● Dataset:
▼▼▼
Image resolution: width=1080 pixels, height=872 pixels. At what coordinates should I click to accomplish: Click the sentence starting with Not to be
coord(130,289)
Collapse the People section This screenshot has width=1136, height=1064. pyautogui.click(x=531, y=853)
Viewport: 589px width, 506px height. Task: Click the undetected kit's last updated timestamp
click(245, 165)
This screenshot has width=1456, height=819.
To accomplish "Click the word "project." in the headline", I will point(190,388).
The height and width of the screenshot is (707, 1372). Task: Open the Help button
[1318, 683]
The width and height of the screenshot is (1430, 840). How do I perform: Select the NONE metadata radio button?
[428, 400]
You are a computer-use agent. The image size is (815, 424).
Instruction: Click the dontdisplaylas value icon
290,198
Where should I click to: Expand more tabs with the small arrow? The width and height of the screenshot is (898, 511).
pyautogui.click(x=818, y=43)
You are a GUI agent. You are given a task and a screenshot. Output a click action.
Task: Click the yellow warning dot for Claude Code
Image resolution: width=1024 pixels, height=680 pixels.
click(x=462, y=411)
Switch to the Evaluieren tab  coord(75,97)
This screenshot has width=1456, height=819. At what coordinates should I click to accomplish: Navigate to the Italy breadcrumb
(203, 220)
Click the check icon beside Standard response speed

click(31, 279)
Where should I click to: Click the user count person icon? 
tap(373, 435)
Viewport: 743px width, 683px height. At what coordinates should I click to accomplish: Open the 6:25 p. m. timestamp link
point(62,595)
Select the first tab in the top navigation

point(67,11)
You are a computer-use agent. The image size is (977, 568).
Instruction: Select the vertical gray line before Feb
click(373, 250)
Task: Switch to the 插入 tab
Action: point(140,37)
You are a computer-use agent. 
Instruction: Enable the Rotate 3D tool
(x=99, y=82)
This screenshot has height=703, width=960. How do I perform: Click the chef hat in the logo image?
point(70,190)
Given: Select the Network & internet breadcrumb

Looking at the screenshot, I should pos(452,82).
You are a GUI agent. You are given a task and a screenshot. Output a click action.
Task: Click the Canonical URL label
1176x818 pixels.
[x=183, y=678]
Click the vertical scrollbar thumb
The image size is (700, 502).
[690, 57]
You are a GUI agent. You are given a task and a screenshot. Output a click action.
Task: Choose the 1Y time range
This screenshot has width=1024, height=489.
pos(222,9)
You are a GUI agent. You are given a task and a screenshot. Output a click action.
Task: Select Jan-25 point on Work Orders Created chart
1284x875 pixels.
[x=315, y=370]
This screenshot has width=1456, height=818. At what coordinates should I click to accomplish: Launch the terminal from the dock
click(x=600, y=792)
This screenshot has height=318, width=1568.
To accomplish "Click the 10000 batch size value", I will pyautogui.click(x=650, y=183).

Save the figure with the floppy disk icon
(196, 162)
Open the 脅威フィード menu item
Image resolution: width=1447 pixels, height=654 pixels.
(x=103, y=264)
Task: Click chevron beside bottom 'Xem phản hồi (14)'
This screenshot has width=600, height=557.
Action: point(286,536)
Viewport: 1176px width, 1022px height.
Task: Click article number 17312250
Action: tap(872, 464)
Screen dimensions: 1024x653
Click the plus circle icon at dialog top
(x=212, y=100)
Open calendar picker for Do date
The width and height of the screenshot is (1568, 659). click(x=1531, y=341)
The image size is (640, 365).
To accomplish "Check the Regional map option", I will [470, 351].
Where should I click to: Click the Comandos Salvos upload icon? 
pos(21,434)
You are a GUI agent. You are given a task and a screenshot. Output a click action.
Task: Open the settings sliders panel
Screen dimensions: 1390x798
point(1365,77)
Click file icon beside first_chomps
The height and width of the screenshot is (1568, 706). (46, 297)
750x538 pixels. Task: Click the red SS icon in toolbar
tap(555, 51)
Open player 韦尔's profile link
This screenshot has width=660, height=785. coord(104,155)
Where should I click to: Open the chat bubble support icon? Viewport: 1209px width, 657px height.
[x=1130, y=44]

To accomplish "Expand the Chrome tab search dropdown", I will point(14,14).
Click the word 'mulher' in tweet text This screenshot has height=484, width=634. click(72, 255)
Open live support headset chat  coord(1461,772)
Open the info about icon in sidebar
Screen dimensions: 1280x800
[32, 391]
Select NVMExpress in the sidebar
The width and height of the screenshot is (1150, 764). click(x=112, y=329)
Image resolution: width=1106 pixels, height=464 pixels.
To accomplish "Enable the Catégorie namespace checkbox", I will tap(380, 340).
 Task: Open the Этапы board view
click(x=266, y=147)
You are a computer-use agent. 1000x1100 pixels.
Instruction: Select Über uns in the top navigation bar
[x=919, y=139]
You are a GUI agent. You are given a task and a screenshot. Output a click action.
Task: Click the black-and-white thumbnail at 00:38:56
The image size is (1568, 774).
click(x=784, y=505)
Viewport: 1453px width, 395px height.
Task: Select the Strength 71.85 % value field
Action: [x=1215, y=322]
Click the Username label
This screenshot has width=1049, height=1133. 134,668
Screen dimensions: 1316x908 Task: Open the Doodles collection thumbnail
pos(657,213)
▲▲▲
● Work to complete: Copy out the data shown above without altering anything.

● Expected output:
Image resolution: width=1080 pixels, height=872 pixels. At what coordinates should I click to accomplish: Click the sentence starting with Not to be
coord(130,289)
Collapse the People section This screenshot has width=1136, height=1064. pyautogui.click(x=531, y=853)
Viewport: 589px width, 506px height. Task: Click the undetected kit's last updated timestamp
click(245, 165)
This screenshot has width=1456, height=819.
To accomplish "Click the word "project." in the headline", I will point(190,388).
The height and width of the screenshot is (707, 1372). Task: Open the Help button
[1318, 683]
The width and height of the screenshot is (1430, 840). How do I perform: Select the NONE metadata radio button?
[428, 400]
You are a computer-use agent. The image size is (815, 424).
Instruction: Click the dontdisplaylas value icon
290,198
Where should I click to: Expand more tabs with the small arrow? The width and height of the screenshot is (898, 511).
pyautogui.click(x=818, y=43)
You are a GUI agent. You are given a task and a screenshot. Output a click action.
Task: Click the yellow warning dot for Claude Code
Image resolution: width=1024 pixels, height=680 pixels.
click(x=462, y=411)
Switch to the Evaluieren tab  coord(75,97)
This screenshot has width=1456, height=819. At what coordinates should I click to accomplish: Navigate to the Italy breadcrumb
(203, 220)
Click the check icon beside Standard response speed

click(31, 279)
Where should I click to: Click the user count person icon? 
tap(373, 435)
Viewport: 743px width, 683px height. At what coordinates should I click to accomplish: Open the 6:25 p. m. timestamp link
point(62,595)
Select the first tab in the top navigation

point(67,11)
You are a computer-use agent. The image size is (977, 568).
Instruction: Select the vertical gray line before Feb
click(373, 250)
Task: Switch to the 插入 tab
Action: point(140,37)
You are a computer-use agent. 
Instruction: Enable the Rotate 3D tool
(x=99, y=82)
This screenshot has height=703, width=960. How do I perform: Click the chef hat in the logo image?
point(70,190)
Given: Select the Network & internet breadcrumb

Looking at the screenshot, I should pos(452,82).
You are a GUI agent. You are given a task and a screenshot. Output a click action.
Task: Click the Canonical URL label
1176x818 pixels.
[x=183, y=678]
Click the vertical scrollbar thumb
The image size is (700, 502).
[690, 57]
You are a GUI agent. You are given a task and a screenshot. Output a click action.
Task: Choose the 1Y time range
This screenshot has width=1024, height=489.
pos(222,9)
You are a GUI agent. You are given a task and a screenshot. Output a click action.
Task: Select Jan-25 point on Work Orders Created chart
1284x875 pixels.
[x=315, y=370]
This screenshot has width=1456, height=818. At what coordinates should I click to accomplish: Launch the terminal from the dock
click(x=600, y=792)
This screenshot has height=318, width=1568.
To accomplish "Click the 10000 batch size value", I will pyautogui.click(x=650, y=183).

Save the figure with the floppy disk icon
(196, 162)
Open the 脅威フィード menu item
Image resolution: width=1447 pixels, height=654 pixels.
(x=103, y=264)
Task: Click chevron beside bottom 'Xem phản hồi (14)'
This screenshot has width=600, height=557.
Action: point(286,536)
Viewport: 1176px width, 1022px height.
Task: Click article number 17312250
Action: tap(872, 464)
Screen dimensions: 1024x653
Click the plus circle icon at dialog top
(x=212, y=100)
Open calendar picker for Do date
The width and height of the screenshot is (1568, 659). click(x=1531, y=341)
The image size is (640, 365).
To accomplish "Check the Regional map option", I will [470, 351].
Where should I click to: Click the Comandos Salvos upload icon? 
pos(21,434)
You are a GUI agent. You are given a task and a screenshot. Output a click action.
Task: Open the settings sliders panel
Screen dimensions: 1390x798
point(1365,77)
Click file icon beside first_chomps
The height and width of the screenshot is (1568, 706). (46, 297)
750x538 pixels. Task: Click the red SS icon in toolbar
tap(555, 51)
Open player 韦尔's profile link
This screenshot has width=660, height=785. coord(104,155)
Where should I click to: Open the chat bubble support icon? Viewport: 1209px width, 657px height.
[x=1130, y=44]

To accomplish "Expand the Chrome tab search dropdown", I will point(14,14).
Click the word 'mulher' in tweet text This screenshot has height=484, width=634. click(72, 255)
Open live support headset chat  coord(1461,772)
Open the info about icon in sidebar
Screen dimensions: 1280x800
[32, 391]
Select NVMExpress in the sidebar
The width and height of the screenshot is (1150, 764). click(x=112, y=329)
Image resolution: width=1106 pixels, height=464 pixels.
To accomplish "Enable the Catégorie namespace checkbox", I will tap(380, 340).
 Task: Open the Этапы board view
click(x=266, y=147)
You are a computer-use agent. 1000x1100 pixels.
Instruction: Select Über uns in the top navigation bar
[x=919, y=139]
You are a GUI agent. You are given a task and a screenshot. Output a click action.
Task: Click the black-and-white thumbnail at 00:38:56
The image size is (1568, 774).
click(x=784, y=505)
Viewport: 1453px width, 395px height.
Task: Select the Strength 71.85 % value field
Action: [x=1215, y=322]
Click the Username label
This screenshot has width=1049, height=1133. 134,668
Screen dimensions: 1316x908 Task: Open the Doodles collection thumbnail
pos(657,213)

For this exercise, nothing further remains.